* start *
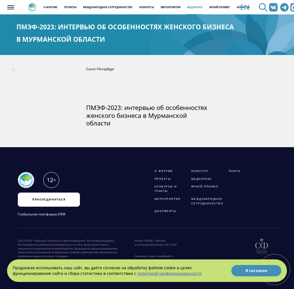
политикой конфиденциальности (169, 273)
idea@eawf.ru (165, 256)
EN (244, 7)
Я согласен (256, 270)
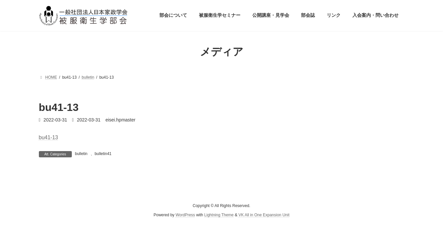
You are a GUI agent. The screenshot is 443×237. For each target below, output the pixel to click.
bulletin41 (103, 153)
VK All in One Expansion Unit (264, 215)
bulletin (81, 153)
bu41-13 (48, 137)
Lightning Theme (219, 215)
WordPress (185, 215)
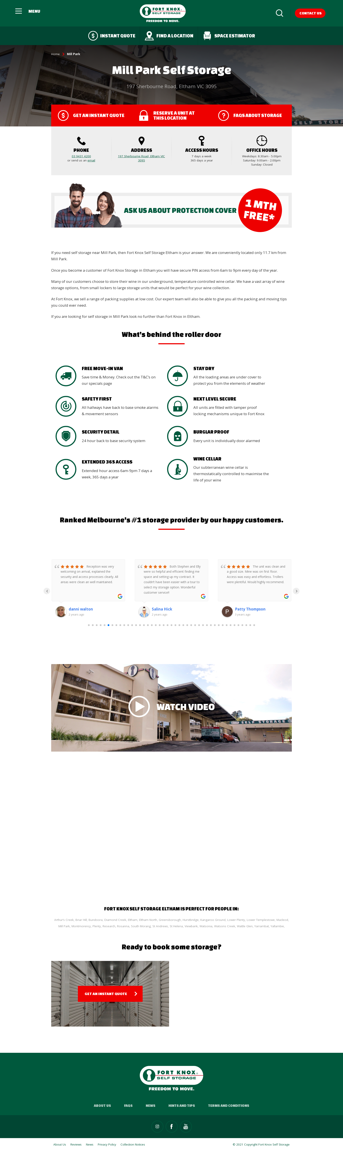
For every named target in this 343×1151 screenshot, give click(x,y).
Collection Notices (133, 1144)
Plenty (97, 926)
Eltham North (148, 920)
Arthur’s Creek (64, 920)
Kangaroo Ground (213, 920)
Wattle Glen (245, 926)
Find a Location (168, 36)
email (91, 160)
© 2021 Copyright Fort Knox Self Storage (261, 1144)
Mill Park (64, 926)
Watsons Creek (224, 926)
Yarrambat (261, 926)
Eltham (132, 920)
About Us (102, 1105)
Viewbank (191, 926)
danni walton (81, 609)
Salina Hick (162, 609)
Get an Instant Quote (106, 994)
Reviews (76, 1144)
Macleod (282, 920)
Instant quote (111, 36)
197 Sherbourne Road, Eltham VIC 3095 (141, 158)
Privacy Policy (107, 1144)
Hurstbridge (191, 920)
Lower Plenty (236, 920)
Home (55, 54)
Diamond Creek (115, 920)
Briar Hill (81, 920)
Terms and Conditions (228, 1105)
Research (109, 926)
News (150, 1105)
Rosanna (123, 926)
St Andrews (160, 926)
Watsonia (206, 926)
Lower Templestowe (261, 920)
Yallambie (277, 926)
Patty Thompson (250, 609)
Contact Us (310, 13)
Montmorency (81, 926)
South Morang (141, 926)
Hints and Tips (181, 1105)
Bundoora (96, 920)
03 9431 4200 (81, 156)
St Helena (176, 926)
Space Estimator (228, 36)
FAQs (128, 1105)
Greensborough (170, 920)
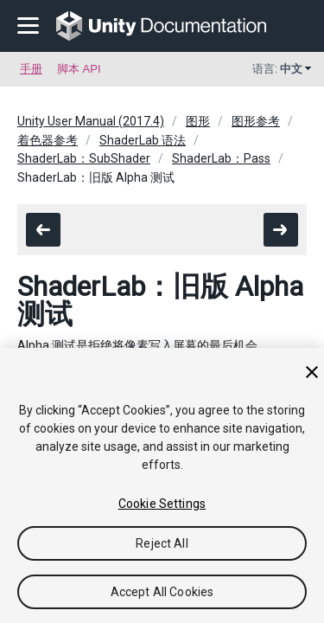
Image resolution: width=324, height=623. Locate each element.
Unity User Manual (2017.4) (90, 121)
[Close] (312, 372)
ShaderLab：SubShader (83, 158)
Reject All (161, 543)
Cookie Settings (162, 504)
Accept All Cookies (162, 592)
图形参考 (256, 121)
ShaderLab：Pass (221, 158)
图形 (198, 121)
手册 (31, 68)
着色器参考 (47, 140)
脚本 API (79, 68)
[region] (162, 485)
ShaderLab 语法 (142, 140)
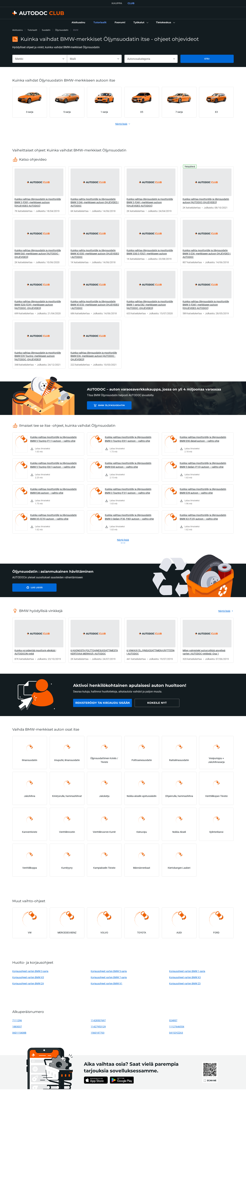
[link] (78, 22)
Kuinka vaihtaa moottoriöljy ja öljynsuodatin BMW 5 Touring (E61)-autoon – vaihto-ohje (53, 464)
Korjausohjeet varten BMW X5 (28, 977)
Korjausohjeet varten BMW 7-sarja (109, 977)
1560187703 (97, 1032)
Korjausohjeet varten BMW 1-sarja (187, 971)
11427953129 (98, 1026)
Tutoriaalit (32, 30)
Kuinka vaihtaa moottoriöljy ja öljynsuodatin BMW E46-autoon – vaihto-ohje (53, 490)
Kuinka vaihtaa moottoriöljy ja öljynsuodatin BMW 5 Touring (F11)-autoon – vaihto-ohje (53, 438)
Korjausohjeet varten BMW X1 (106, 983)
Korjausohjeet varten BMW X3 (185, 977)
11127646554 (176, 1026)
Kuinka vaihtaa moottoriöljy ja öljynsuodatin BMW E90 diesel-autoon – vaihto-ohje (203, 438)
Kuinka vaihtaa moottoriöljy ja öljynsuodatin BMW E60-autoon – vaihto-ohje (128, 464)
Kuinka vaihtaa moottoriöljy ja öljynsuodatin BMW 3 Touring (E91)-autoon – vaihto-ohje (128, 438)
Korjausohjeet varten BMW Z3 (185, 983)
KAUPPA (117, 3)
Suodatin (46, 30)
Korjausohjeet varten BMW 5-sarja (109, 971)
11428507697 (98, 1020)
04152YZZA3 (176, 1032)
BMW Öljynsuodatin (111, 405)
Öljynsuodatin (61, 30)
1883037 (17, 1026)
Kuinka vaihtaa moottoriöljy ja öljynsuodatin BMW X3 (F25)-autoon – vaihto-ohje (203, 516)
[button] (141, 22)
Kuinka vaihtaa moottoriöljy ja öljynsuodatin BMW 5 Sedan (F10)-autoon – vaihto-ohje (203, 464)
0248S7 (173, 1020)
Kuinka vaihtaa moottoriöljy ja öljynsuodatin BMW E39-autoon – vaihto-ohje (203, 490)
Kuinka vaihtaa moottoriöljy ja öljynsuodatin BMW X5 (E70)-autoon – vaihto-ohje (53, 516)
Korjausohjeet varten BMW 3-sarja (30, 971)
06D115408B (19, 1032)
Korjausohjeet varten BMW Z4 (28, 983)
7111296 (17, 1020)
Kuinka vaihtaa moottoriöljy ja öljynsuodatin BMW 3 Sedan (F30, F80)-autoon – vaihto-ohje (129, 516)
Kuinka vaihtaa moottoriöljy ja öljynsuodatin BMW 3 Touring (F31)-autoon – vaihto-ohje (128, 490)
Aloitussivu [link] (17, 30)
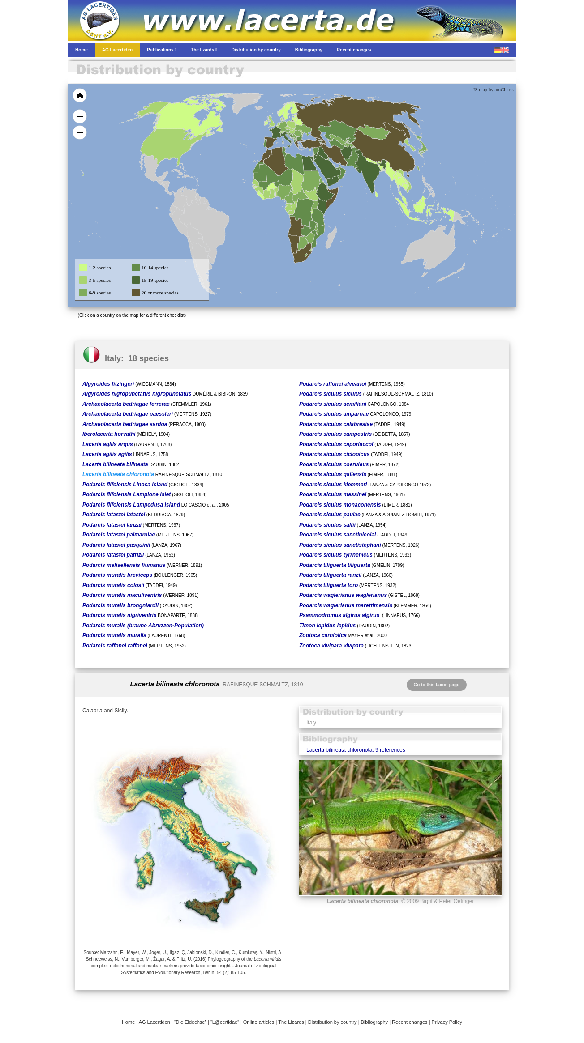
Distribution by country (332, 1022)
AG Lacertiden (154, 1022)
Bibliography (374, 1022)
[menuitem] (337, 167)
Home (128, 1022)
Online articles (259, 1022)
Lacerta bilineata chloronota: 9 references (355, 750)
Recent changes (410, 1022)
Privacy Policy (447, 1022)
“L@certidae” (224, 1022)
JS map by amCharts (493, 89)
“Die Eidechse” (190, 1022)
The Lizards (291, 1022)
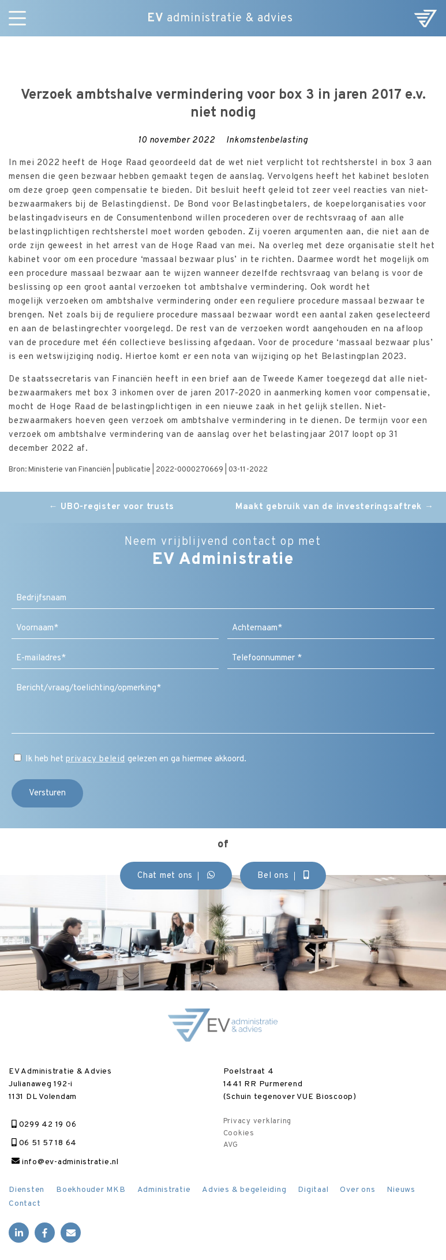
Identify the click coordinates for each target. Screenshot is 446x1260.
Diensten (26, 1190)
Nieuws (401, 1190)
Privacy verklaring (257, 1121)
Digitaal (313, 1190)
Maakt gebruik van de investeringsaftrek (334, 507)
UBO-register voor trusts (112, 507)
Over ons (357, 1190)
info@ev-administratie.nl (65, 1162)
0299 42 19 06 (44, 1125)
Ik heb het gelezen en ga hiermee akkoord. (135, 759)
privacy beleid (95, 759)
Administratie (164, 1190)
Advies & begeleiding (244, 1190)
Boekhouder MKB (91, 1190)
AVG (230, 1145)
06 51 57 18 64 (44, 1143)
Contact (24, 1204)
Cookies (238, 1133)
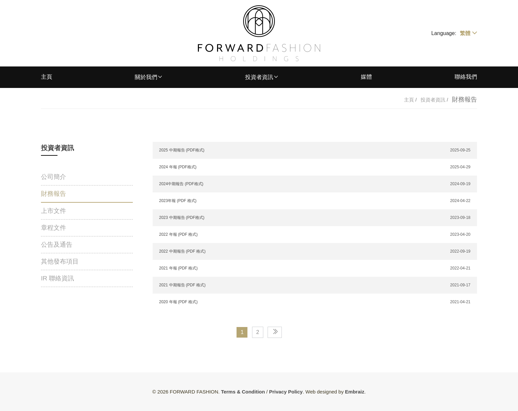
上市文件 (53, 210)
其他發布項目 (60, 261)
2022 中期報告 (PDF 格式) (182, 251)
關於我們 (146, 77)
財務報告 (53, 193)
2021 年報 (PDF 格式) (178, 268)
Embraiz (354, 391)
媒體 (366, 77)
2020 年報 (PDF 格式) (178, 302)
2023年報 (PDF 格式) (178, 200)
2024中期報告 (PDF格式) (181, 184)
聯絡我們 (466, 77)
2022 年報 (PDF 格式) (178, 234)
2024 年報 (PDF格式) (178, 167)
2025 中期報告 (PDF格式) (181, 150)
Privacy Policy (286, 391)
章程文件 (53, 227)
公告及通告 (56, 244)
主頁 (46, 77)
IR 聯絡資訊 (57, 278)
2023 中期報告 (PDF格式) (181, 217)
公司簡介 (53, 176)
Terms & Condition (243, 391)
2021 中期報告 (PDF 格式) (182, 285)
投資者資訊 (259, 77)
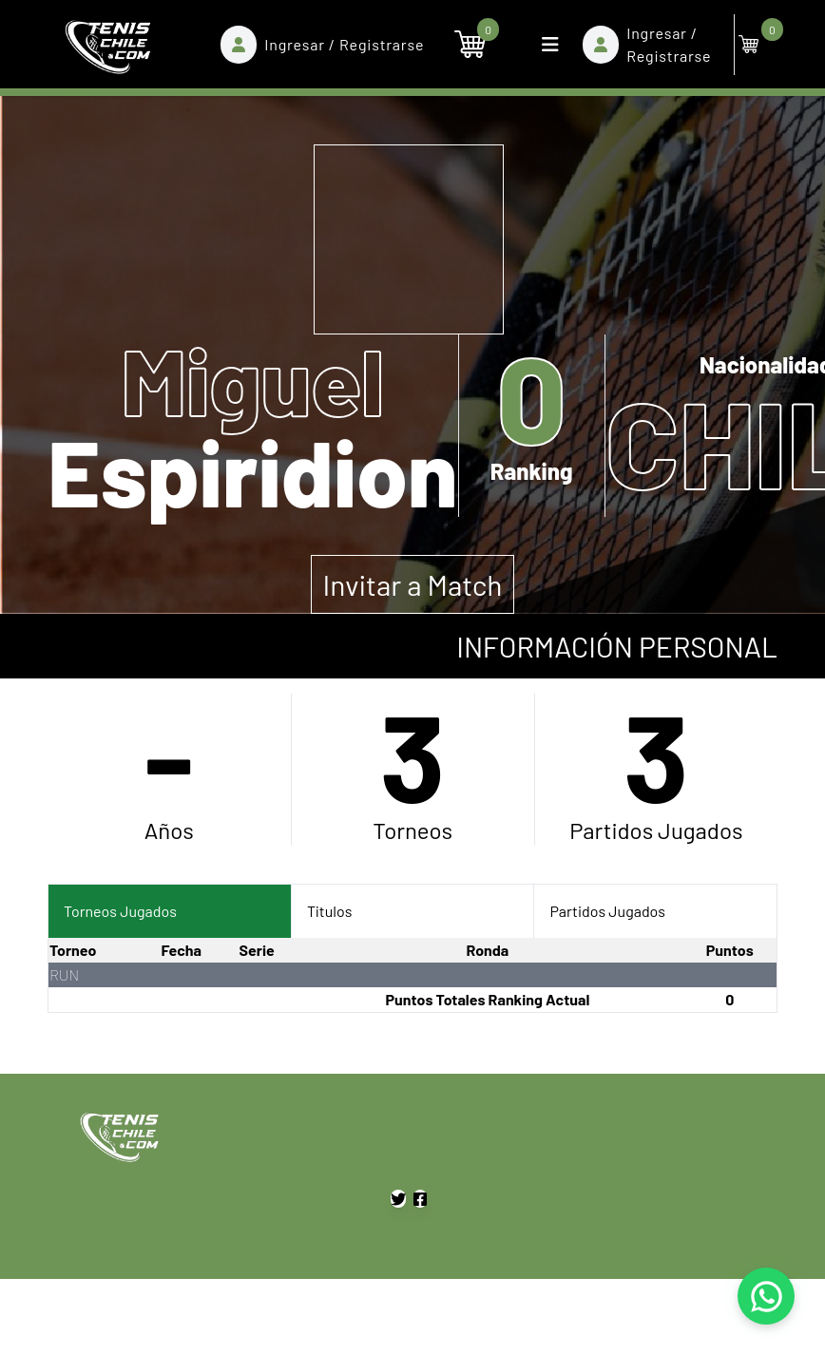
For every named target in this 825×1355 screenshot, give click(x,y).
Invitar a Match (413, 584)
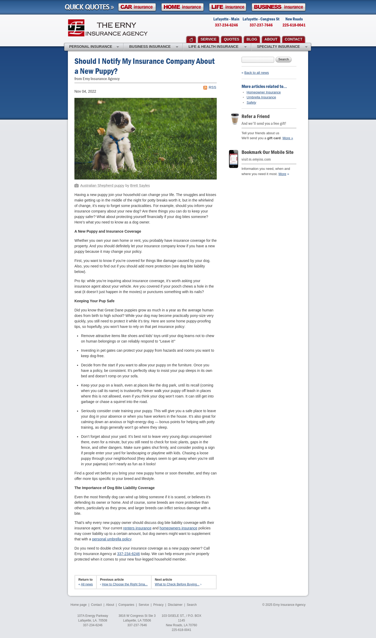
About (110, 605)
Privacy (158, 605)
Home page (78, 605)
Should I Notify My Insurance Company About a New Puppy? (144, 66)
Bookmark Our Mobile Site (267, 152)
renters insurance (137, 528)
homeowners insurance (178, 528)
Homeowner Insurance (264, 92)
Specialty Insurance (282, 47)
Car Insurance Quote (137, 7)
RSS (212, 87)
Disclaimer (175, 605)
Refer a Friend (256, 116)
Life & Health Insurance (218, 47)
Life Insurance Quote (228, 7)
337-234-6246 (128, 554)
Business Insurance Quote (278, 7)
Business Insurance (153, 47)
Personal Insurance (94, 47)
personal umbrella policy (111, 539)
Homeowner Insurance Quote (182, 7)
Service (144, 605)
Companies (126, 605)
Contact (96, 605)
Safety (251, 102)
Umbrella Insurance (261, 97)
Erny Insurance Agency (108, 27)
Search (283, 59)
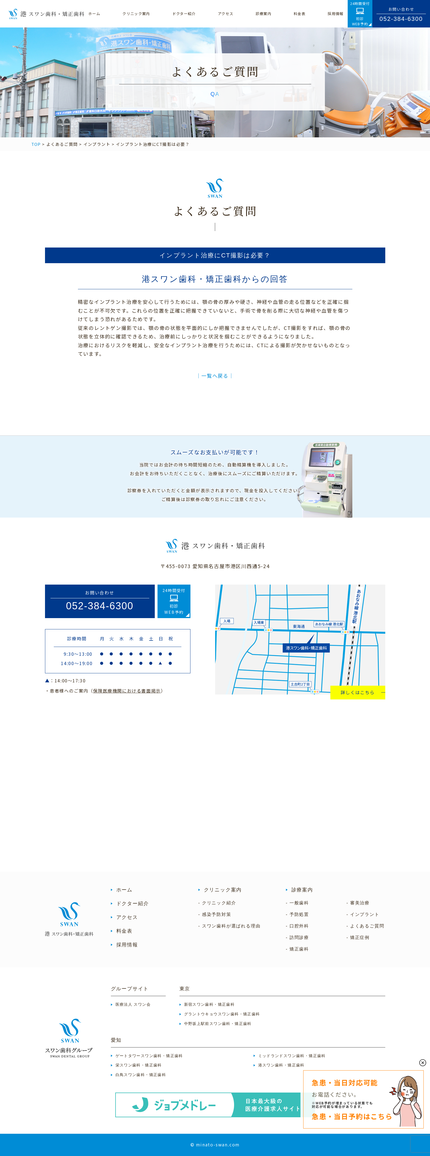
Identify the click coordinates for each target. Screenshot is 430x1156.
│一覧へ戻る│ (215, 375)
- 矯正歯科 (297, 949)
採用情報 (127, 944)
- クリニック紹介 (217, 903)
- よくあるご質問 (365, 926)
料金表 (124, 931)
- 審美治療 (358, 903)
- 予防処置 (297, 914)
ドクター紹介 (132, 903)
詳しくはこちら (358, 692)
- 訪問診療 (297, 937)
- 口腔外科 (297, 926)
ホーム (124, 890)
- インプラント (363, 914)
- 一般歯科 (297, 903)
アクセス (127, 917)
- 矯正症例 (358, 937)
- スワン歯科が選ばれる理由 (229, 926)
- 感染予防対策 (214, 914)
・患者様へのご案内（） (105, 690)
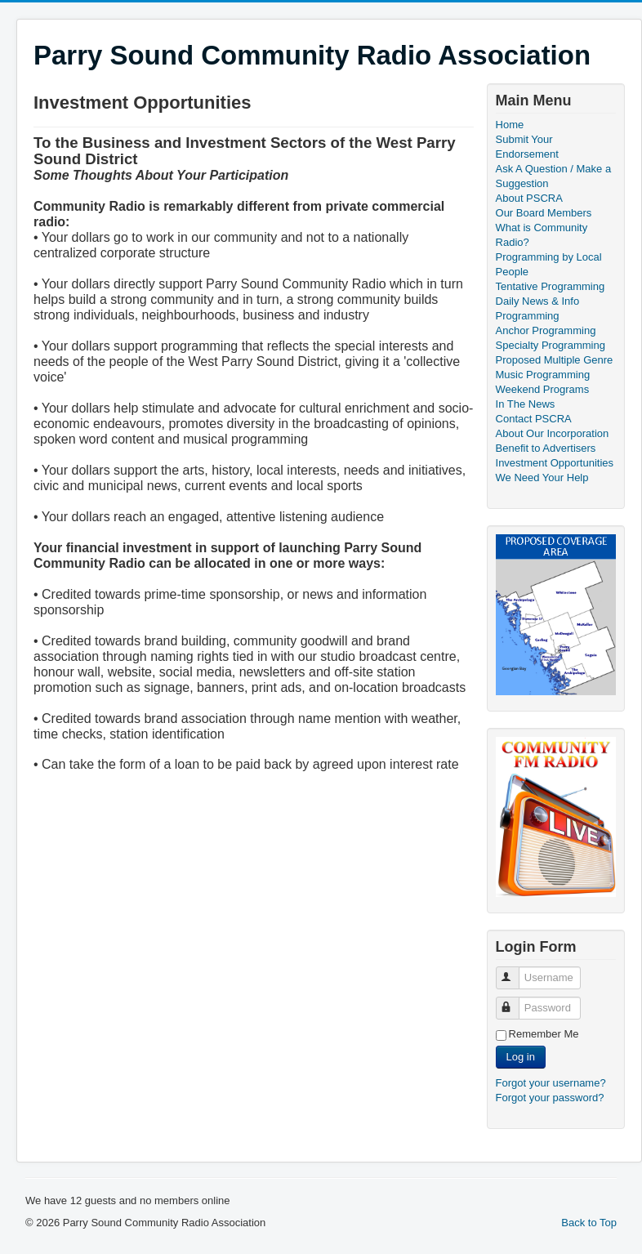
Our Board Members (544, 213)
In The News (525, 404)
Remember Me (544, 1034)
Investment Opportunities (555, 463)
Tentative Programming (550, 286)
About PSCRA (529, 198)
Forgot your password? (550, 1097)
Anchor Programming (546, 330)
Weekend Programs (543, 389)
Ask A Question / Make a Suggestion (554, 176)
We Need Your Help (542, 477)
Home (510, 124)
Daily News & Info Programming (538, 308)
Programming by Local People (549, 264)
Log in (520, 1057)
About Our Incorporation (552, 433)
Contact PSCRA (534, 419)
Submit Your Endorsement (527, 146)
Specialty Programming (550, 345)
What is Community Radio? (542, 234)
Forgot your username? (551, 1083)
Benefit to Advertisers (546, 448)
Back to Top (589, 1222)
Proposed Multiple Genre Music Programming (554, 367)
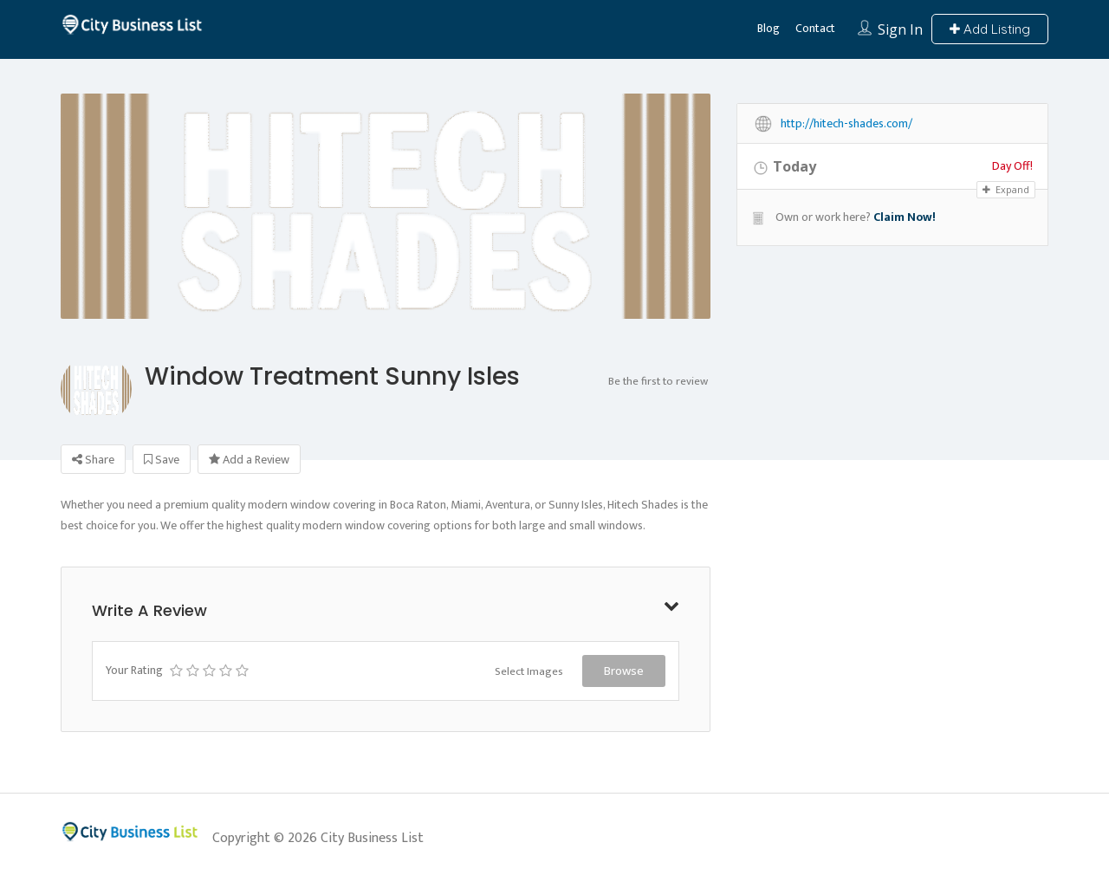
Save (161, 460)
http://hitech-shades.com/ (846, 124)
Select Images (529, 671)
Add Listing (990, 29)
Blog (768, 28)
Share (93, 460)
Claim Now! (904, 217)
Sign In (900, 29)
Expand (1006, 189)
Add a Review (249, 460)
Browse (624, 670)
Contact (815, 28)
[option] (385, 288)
* end *
Do this:
Shift the coordinates by adding 75 to every number in them, and write out again the part of the items that opens with the line containing "Reject All (161, 543)" and closes with the line containing "vaihto-ohje (128, 490)", both ends included, keeping every line except the pictures.

Written solution:
Reject All (236, 618)
Cookie Settings (237, 579)
Accept All Cookies (237, 667)
图形参考 (331, 196)
ShaderLab：Pass (296, 233)
图形 (273, 196)
手册 (106, 143)
着色器参考 (122, 215)
脚本 API (154, 143)
[region] (237, 560)
ShaderLab 语法 (217, 215)
[link] (153, 97)
Kuinka vaihtaa moottoriöljy ja öljynsuodatin BMW 5 Touring (E61)-autoon – vaihto-ohje (128, 539)
Korjausohjeet varten BMW X5 (103, 1052)
Korjausohjeet varten BMW 7-sarja (184, 1052)
1560187703 (172, 1107)
Korjausohjeet varten BMW 1-sarja (262, 1046)
11427953129 (173, 1101)
Tutoriaalit (107, 105)
Kuinka vaihtaa moottoriöljy ja öljynsuodatin BMW E46-autoon – vaihto-ohje (128, 565)
Kuinka vaihtaa moottoriöljy ja öljynsuodatin BMW 5 Touring (F11)-autoon – vaihto-ohje (128, 513)
Korjausohjeet varten BMW X1 (181, 1058)
Korjausohjeet varten BMW X3 (260, 1052)
11127646554 (251, 1101)
Kuinka vaihtaa moottoriöljy ja öljynsuodatin BMW E90 diesel-autoon – vaihto-ohje (278, 513)
Kuinka vaihtaa moottoriöljy ja öljynsuodatin BMW E60-autoon – vaihto-ohje (203, 539)
Kuinka vaihtaa moottoriöljy ja öljynsuodatin BMW 3 Touring (E91)-autoon – vaihto-ohje (203, 513)
Korjausohjeet varten BMW Z3 (260, 1058)
KAUPPA (192, 78)
Suodatin (121, 105)
Korjausohjeet varten BMW 5-sarja (184, 1046)
11428507697 (173, 1095)
04152YZZA3 (251, 1107)
BMW Öljynsuodatin (186, 480)
Öljynsuodatin (136, 105)
1883037 (92, 1101)
Kuinka vaihtaa moottoriöljy ja öljynsuodatin BMW X3 (F25)-autoon – vaihto-ohje (278, 591)
[button] (216, 97)
Kuinka vaihtaa moottoriöljy ja öljynsuodatin BMW 5 Sedan (F10)-autoon – vaihto-ohje (278, 539)
0248S7 (248, 1095)
Kuinka vaihtaa moottoriöljy ja öljynsuodatin BMW E39-autoon – vaihto-ohje (278, 565)
Kuinka vaihtaa moottoriöljy ja öljynsuodatin BMW X5 (E70)-autoon – vaihto-ohje (128, 591)
Korjausohjeet varten BMW 3-sarja (105, 1046)
06D115408B (94, 1107)
Korjausohjeet varten BMW Z4 (103, 1058)
7111296 (92, 1095)
Kuinka vaihtaa moottoriöljy ja öljynsuodatin BMW 3 Sedan (F30, F80)-autoon – vaihto-ohje (204, 591)
Kuinka vaihtaa moottoriöljy ja öljynsuodatin BMW 3 Touring (F31)-autoon – vaihto-ohje (203, 565)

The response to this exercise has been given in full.